Data items
::::
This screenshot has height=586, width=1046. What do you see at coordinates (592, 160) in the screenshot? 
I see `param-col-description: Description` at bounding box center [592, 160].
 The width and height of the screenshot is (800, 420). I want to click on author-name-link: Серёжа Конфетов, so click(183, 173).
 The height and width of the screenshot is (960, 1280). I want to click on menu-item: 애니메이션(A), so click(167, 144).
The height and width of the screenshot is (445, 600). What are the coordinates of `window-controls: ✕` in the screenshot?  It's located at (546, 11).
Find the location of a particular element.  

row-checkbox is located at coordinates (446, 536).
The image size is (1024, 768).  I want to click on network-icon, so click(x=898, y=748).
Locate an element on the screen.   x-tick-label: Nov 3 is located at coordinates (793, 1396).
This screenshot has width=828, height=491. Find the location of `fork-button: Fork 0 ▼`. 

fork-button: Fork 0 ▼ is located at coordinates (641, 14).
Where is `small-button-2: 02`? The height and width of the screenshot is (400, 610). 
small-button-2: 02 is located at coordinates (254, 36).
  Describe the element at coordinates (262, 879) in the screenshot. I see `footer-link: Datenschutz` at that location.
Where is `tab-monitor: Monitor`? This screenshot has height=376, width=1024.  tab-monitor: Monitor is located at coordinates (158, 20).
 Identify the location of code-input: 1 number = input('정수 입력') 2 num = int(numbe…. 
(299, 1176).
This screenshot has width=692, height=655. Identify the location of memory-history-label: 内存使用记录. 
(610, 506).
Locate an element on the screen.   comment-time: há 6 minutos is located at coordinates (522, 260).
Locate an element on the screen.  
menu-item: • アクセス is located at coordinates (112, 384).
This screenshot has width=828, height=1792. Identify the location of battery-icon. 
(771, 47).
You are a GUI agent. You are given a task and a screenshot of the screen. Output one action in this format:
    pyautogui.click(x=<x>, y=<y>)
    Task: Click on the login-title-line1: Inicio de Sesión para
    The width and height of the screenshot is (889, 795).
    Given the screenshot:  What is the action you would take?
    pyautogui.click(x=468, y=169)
::::
# Activity
Return the lines above exactly as they are, without changing any of them.

# Solution
This screenshot has height=586, width=1046. What do you see at coordinates (592, 160) in the screenshot? 
I see `param-col-description: Description` at bounding box center [592, 160].
 The width and height of the screenshot is (800, 420). I want to click on author-name-link: Серёжа Конфетов, so click(183, 173).
 The height and width of the screenshot is (960, 1280). I want to click on menu-item: 애니메이션(A), so click(167, 144).
The height and width of the screenshot is (445, 600). What are the coordinates of `window-controls: ✕` in the screenshot?  It's located at (546, 11).
Find the location of a particular element.  

row-checkbox is located at coordinates (446, 536).
The image size is (1024, 768).  I want to click on network-icon, so click(x=898, y=748).
Locate an element on the screen.   x-tick-label: Nov 3 is located at coordinates (793, 1396).
This screenshot has width=828, height=491. Find the location of `fork-button: Fork 0 ▼`. 

fork-button: Fork 0 ▼ is located at coordinates (641, 14).
Where is `small-button-2: 02`? The height and width of the screenshot is (400, 610). 
small-button-2: 02 is located at coordinates (254, 36).
  Describe the element at coordinates (262, 879) in the screenshot. I see `footer-link: Datenschutz` at that location.
Where is `tab-monitor: Monitor`? This screenshot has height=376, width=1024.  tab-monitor: Monitor is located at coordinates (158, 20).
 Identify the location of code-input: 1 number = input('정수 입력') 2 num = int(numbe…. 
(299, 1176).
This screenshot has width=692, height=655. Identify the location of memory-history-label: 内存使用记录. 
(610, 506).
Locate an element on the screen.   comment-time: há 6 minutos is located at coordinates (522, 260).
Locate an element on the screen.  
menu-item: • アクセス is located at coordinates (112, 384).
This screenshot has width=828, height=1792. Identify the location of battery-icon. 
(771, 47).
You are a GUI agent. You are given a task and a screenshot of the screen. Output one action in this format:
    pyautogui.click(x=<x>, y=<y>)
    Task: Click on the login-title-line1: Inicio de Sesión para
    The width and height of the screenshot is (889, 795).
    Given the screenshot:  What is the action you would take?
    pyautogui.click(x=468, y=169)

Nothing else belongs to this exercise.